Je l’avoue, le ciel m’est tombé sur la tête quand, hier, grâce à l’article de Jeanne Bourdillon, j’ai découvert, vidéos à l’appui, que l’homme politique que j’admirais le plus a osé s’afficher avec Kemel et l’ensemble de la gauche, pour appeler à battre Marine Le Pen, et donc à voter socialiste !

https://ripostelaique.com/henin-beaumont-apres-lavoir-qualifie-de-tricheur-et-dincapable-melenchon-embrasse-kemel-sur-la-bouche.html

Je n’en ai pas dormi de la nuit. Je considère cela comme la pire des trahisons, et l’admiration que je portais au président de Parti de gauche s’effondre comme un château de cartes. Je suis dégoûté, révolté. Comment Jean-Luc Mélenchon a-t-il pu dire ce qu’il a dit de Dalongeville, Kemel et toute la mafia socialiste, et les soutenir ? Comment peut-il passer l’éponge sur le fait qu’Aubry et la direction socialiste ont tout fait pour le faire battre ? Comment peut-il oublier que Kemel est les siens n’ont pas publié un seul tract contre la droite, mais ont tapé prioritairement sur le Front de gauche ?

En appelant à voter pour ceux qui ont ruiné Hénin Beaumont, mais aussi organisé un système mafieux dans le Nord (lire Rose Mafia, de Gérard Dalongeville), l’ancien candidat à la présidentielle trahit ouvertement les populations locales, et leur propose d’envoyer les représenter à Paris ceux qui s’en sont mis plein les poches, au détriment des classes populaires. C’est honteux et ignoble, c’est indigne d’un homme de gauche !

Le pire est qu’en agissant ainsi, Mélenchon trahit également les communistes, avec qui il était allié. En effet, comment ceux-ci pourraient-ils oublier qu’en 2001, le faux homme de gauche Kemel a pris la mairie de Carvin aux communistes, en s’alliant avec la droite locale ?

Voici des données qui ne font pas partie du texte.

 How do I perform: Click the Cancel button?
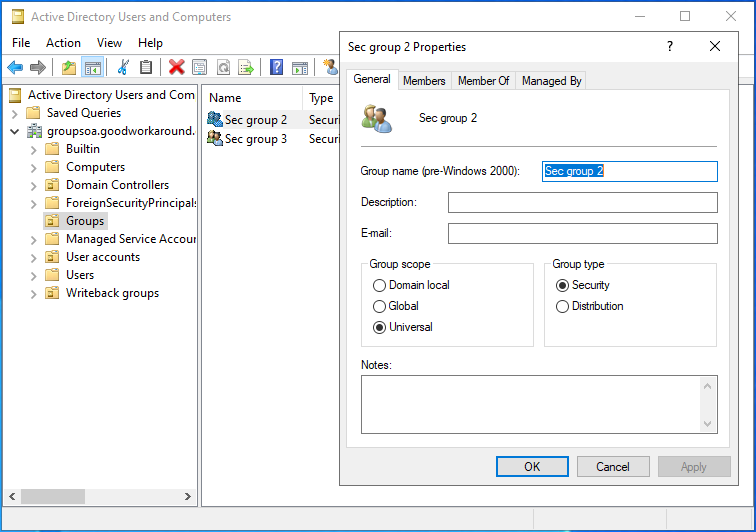613,467
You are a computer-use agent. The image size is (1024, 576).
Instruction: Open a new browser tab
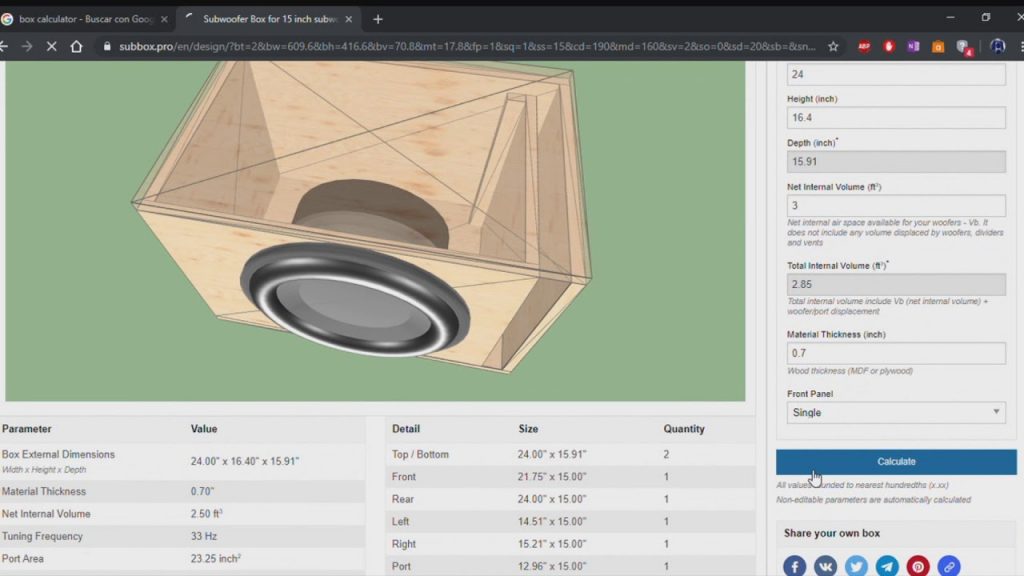click(x=378, y=19)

http://www.liberation.fr/politiques/2012/06/11/kemel-ce-soldat-inconnu_825575

J’ai longtemps considéré que les principaux responsables des fautes politiques de Jean-Luc Mélenchon étaient ses conseillers, et notamment Corbière, Coquerel et Delapierre. Sans doute aveuglé par mon admiration pour les talents de tribun de celui qui était mon idole, je n’ai pas voulu voir que ses conseillers étaient à l’image de leur chef : des opportunistes, des rabatteurs de voix pour les socialistes, des carriéristes se foutant totalement du monde du travail qu’ils devraient défendre, des bobos parisiens ne connaissant pas le peuple.

Il y a encore 48 heures, ce genre de vidéo, où Maxime Gremetz insulte grossièrement Mélenchon, m’aurait fait bondir. Ce n’est plus le cas, aujourd’hui.

[youtube 3lt1ERnCdRE]

http://www.youtube.com/watch?feature=player_embedded&v=3lt1ERnCdRE

J’en ai gros sur la patate. Cet appel à voter pour le social-traître Kemel est pour moi la goutte d’eau qui fait déborder le vase. J’en ai marre d’avaler des couleuvres. Pour moi, être de gauche, dans cette circonscription, c’est tout faire pour barrer la route à Kemel, et à la mafia socialiste du Nord. Je considère donc que Mélenchon n’est plus, à mes yeux, un homme de gauche, et j’en tire toutes les conclusions.